- Exercise
Quote the lines verbatim, starting at the line that contains "Find the location of a particular element." and ending at the last line of the records, and leave the pictures out of your answer.

--------

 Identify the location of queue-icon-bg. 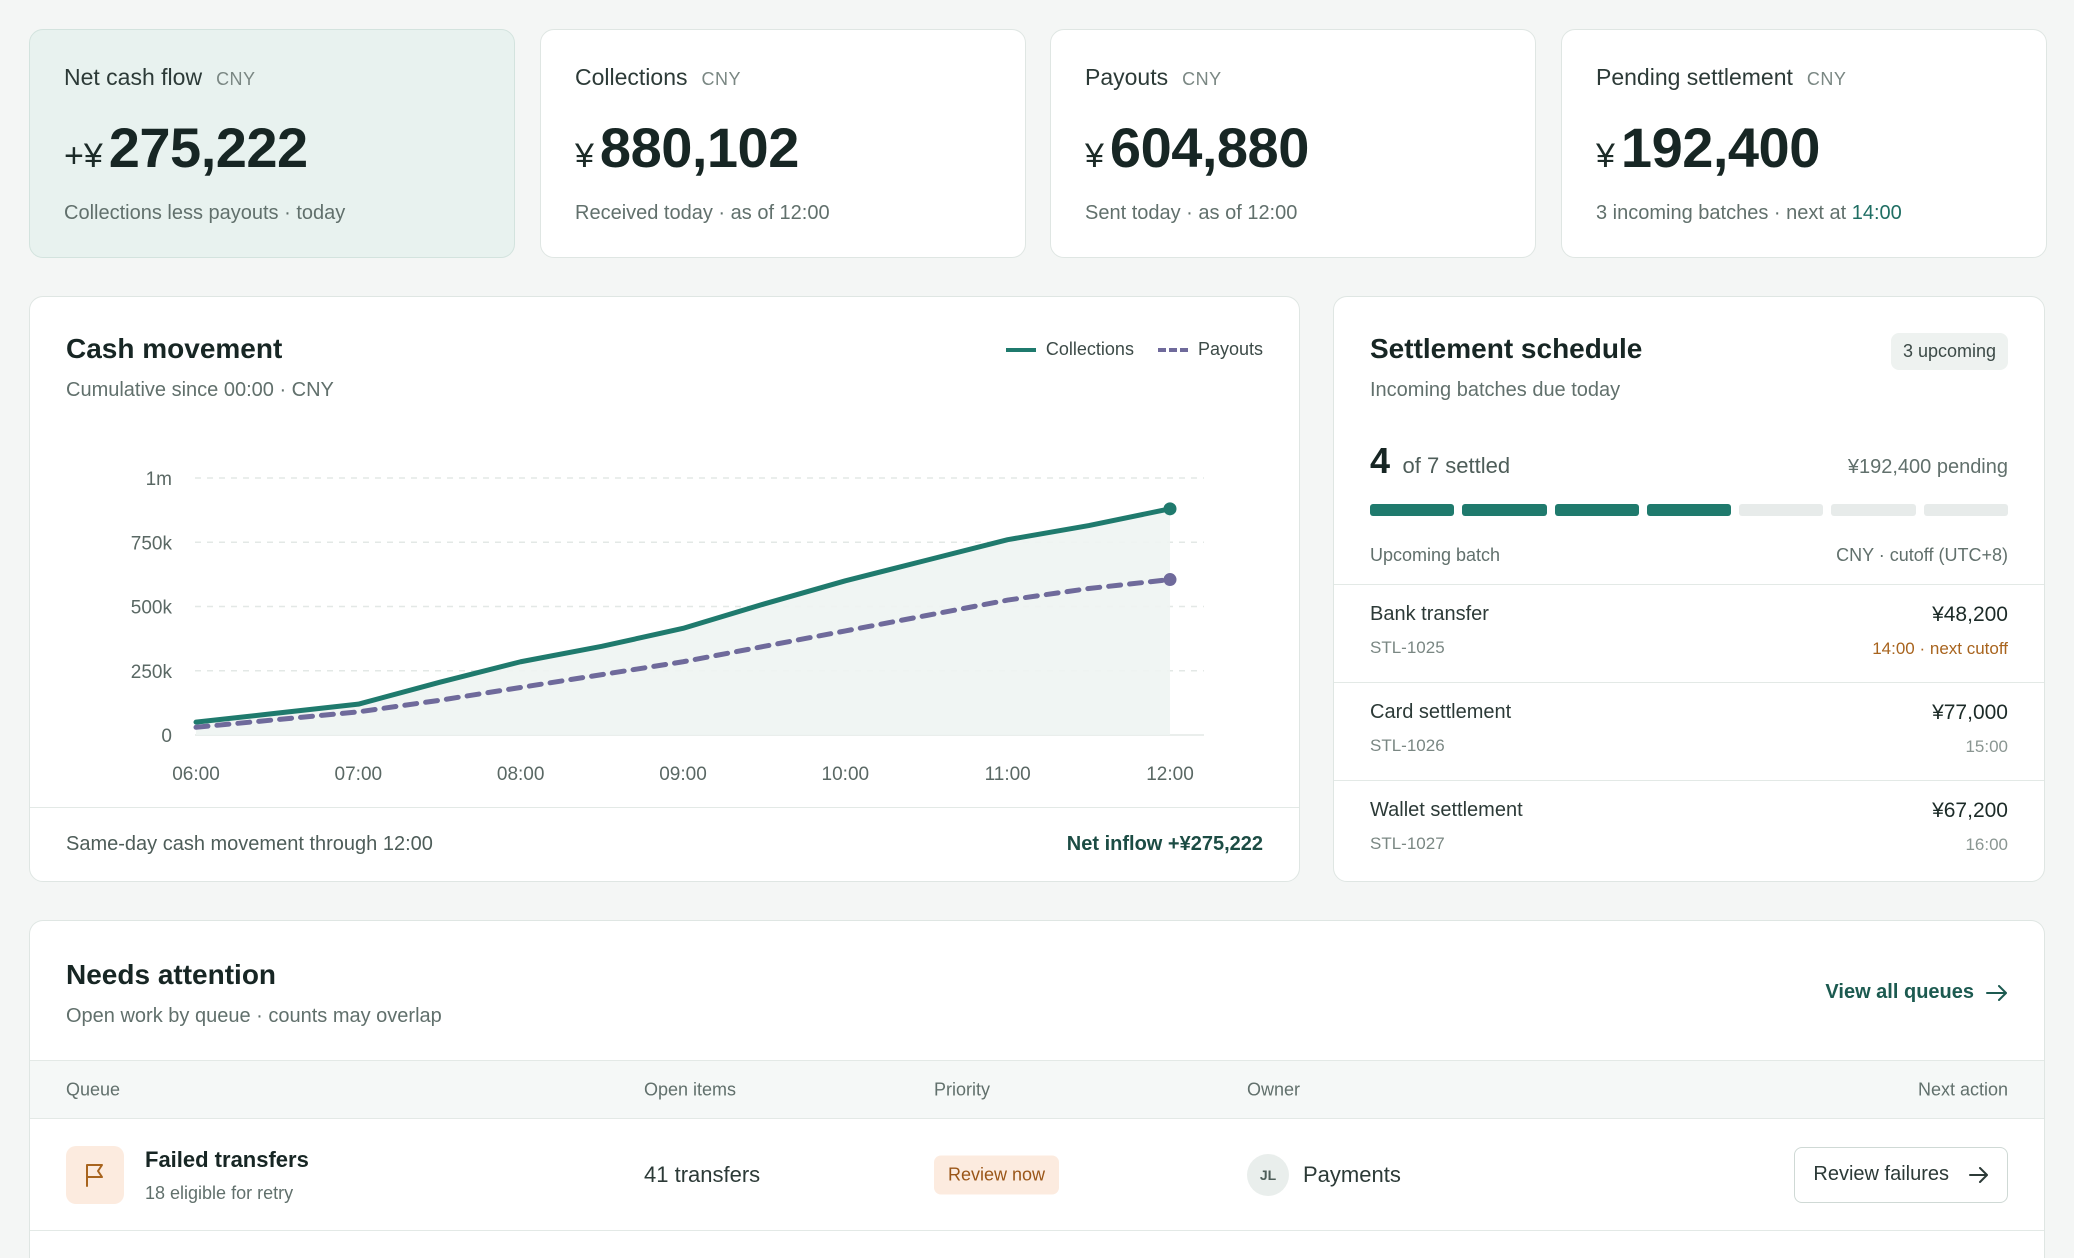
(95, 1175).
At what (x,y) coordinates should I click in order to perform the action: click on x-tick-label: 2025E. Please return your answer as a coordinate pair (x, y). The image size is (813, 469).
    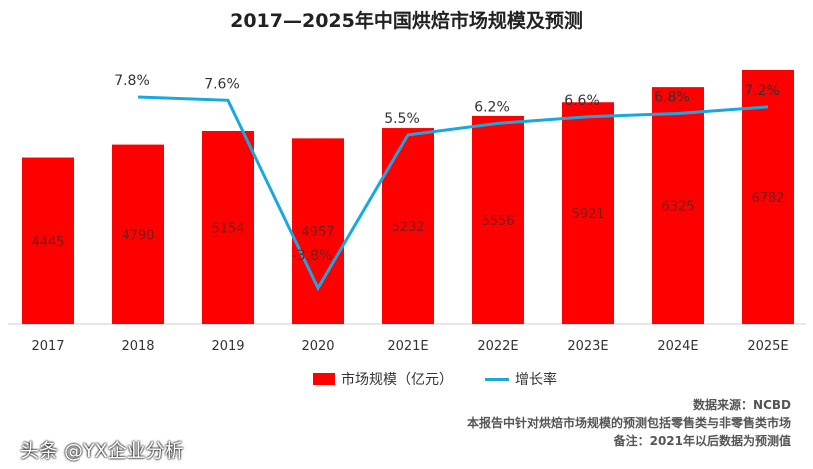
    Looking at the image, I should click on (768, 346).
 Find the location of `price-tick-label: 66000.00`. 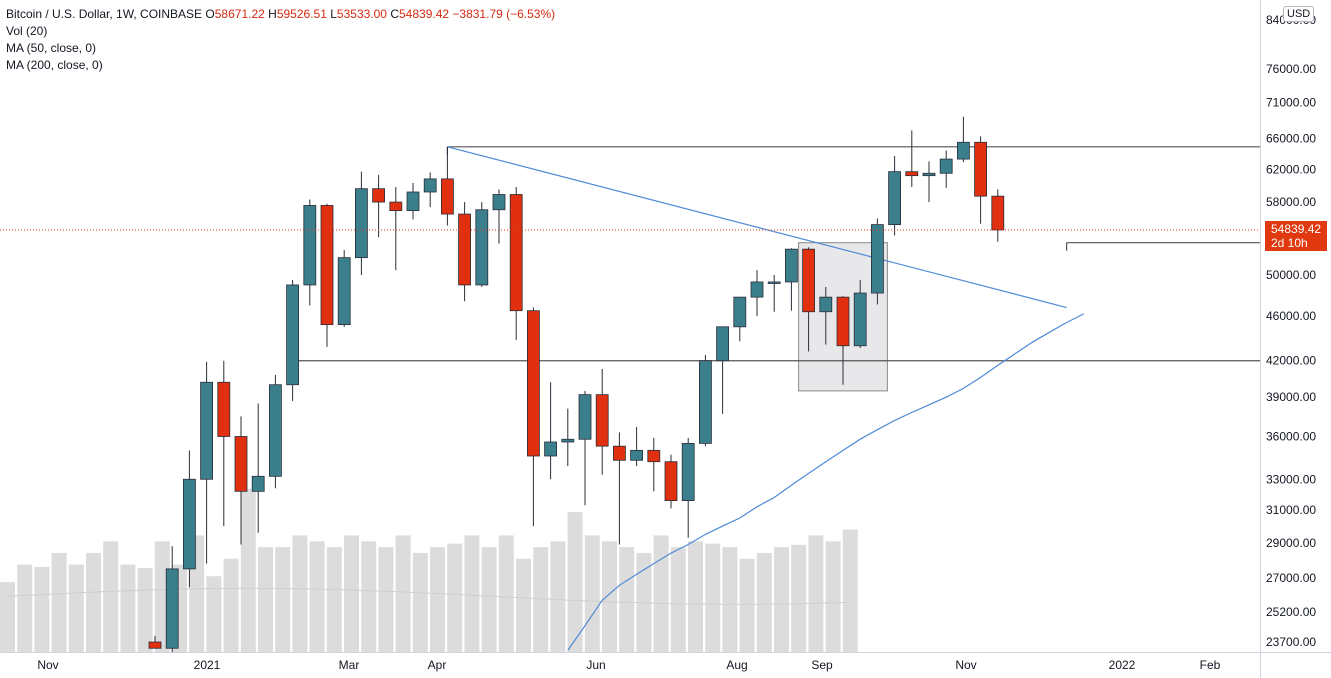

price-tick-label: 66000.00 is located at coordinates (1291, 139).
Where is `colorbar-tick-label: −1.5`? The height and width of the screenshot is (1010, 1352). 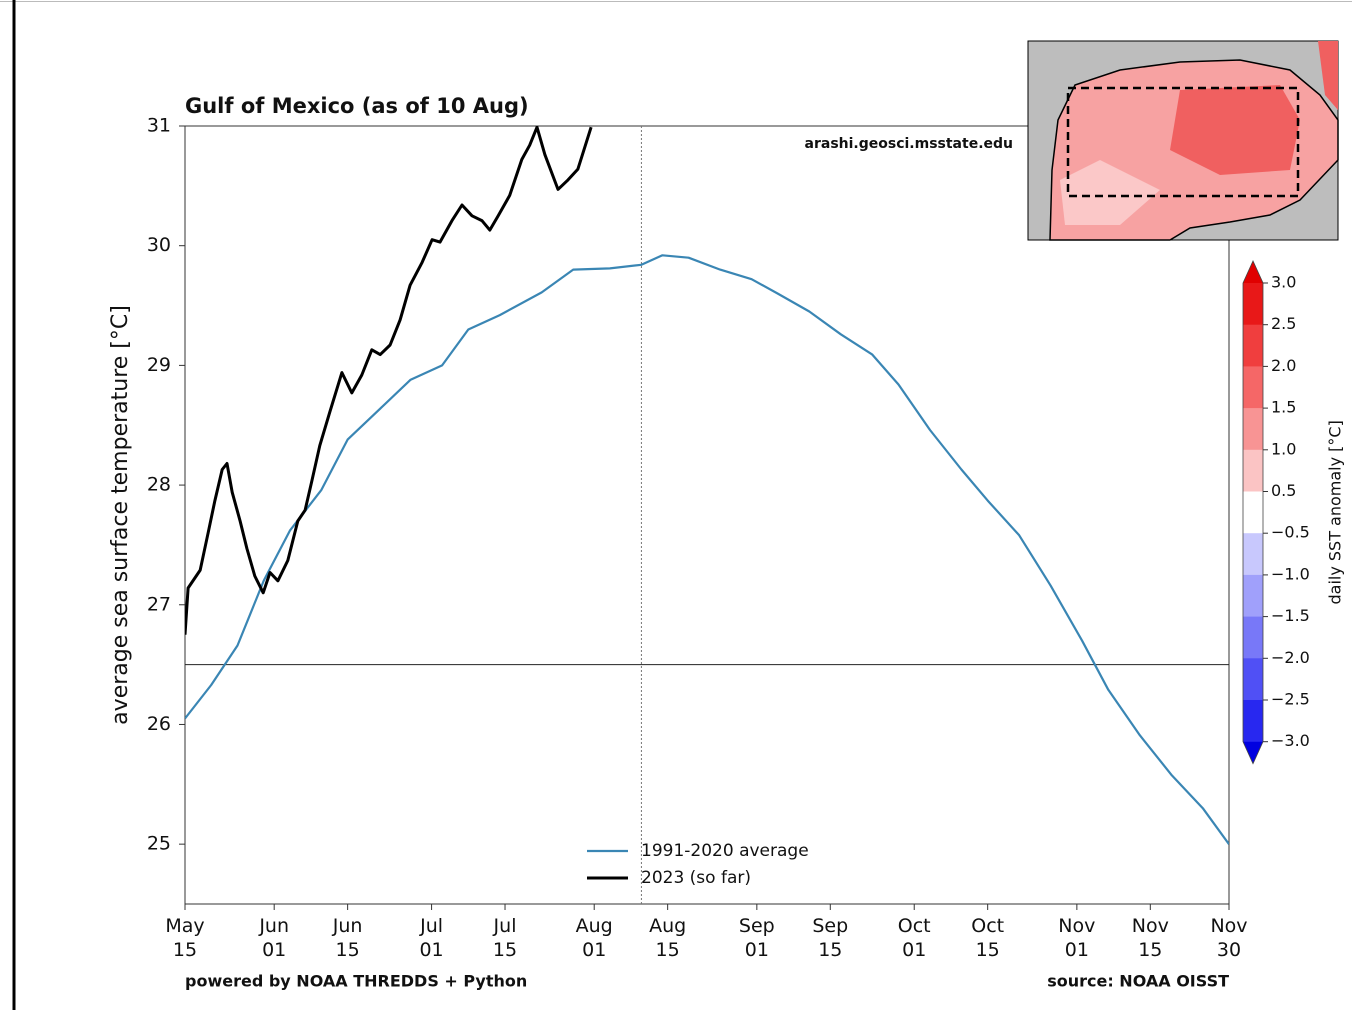
colorbar-tick-label: −1.5 is located at coordinates (1290, 616).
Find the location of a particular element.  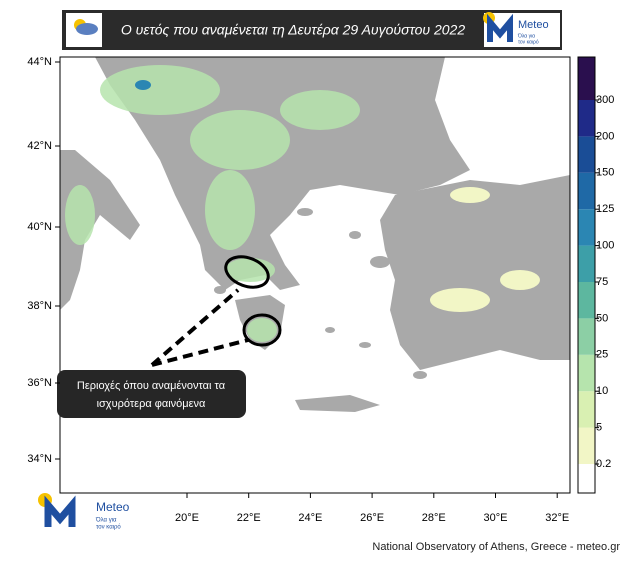

annotation-text: Περιοχές όπου αναμένονται τα is located at coordinates (152, 386).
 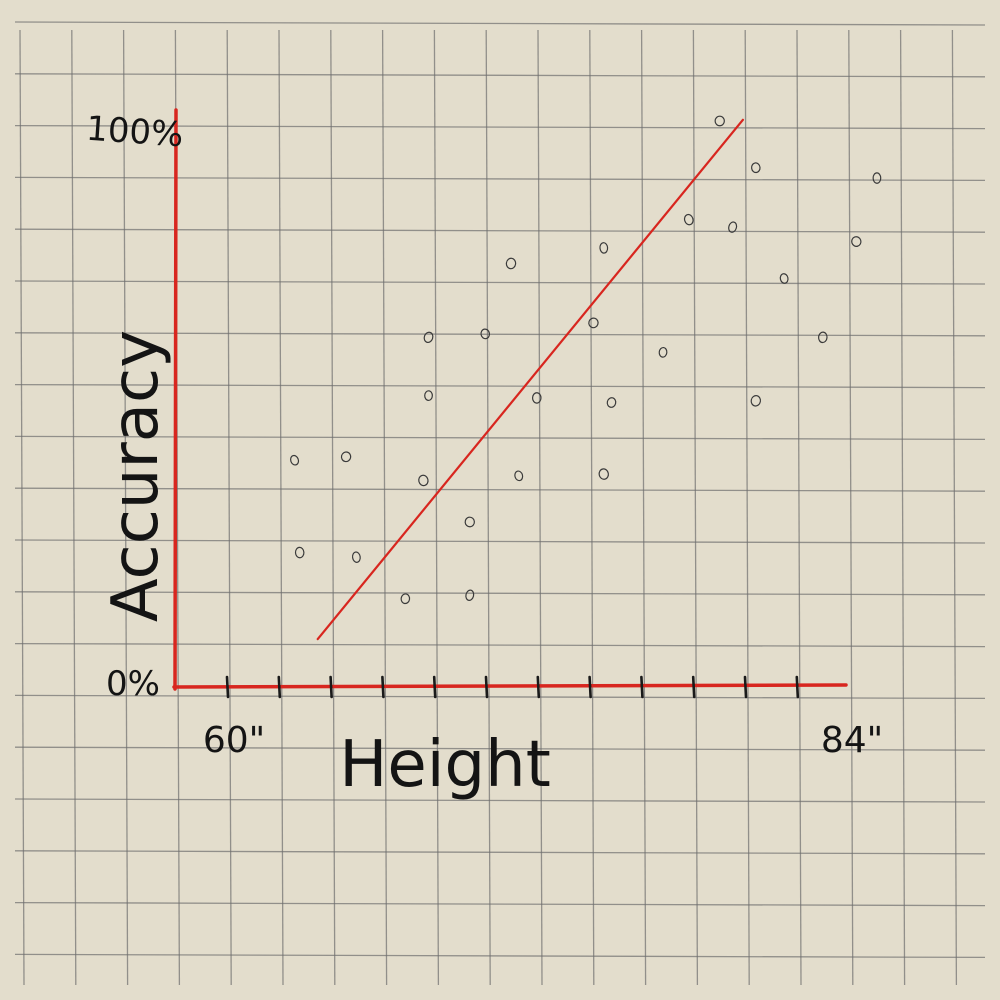 I want to click on x-axis-label: Height, so click(x=445, y=765).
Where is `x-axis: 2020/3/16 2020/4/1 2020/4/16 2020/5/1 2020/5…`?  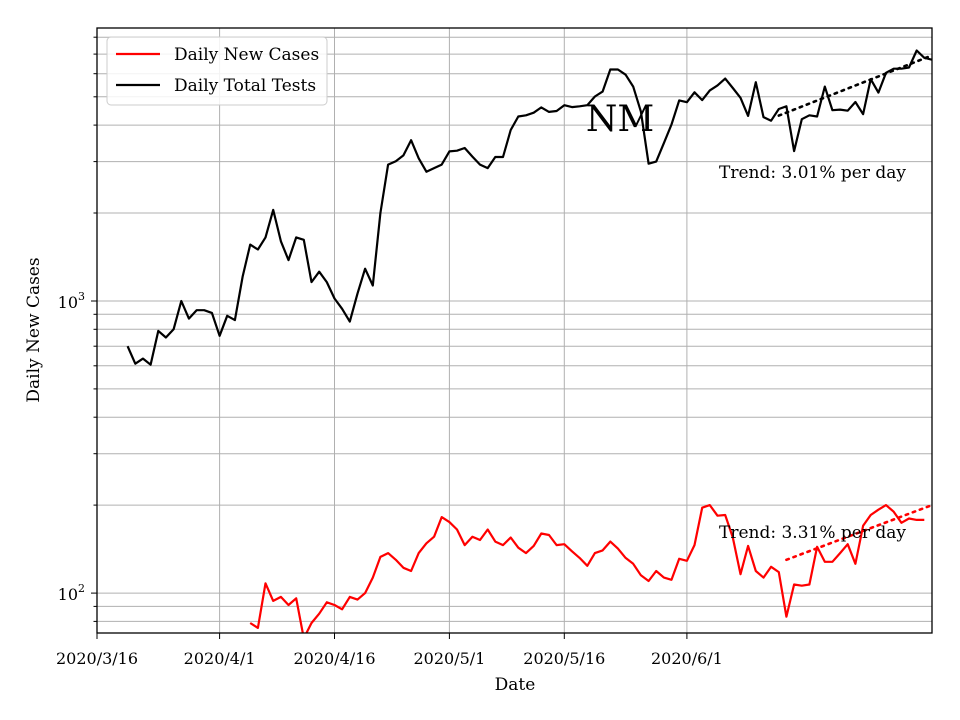
x-axis: 2020/3/16 2020/4/1 2020/4/16 2020/5/1 2020/5… is located at coordinates (390, 650).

--------

- Finished exercise
Find the location of a particular element.  

annotation-text: Περιοχές όπου αναμένονται τα is located at coordinates (152, 386).
  I want to click on x-axis-label: Height, so click(x=445, y=765).
Where is `x-axis: 2020/3/16 2020/4/1 2020/4/16 2020/5/1 2020/5…`?  
x-axis: 2020/3/16 2020/4/1 2020/4/16 2020/5/1 2020/5… is located at coordinates (390, 650).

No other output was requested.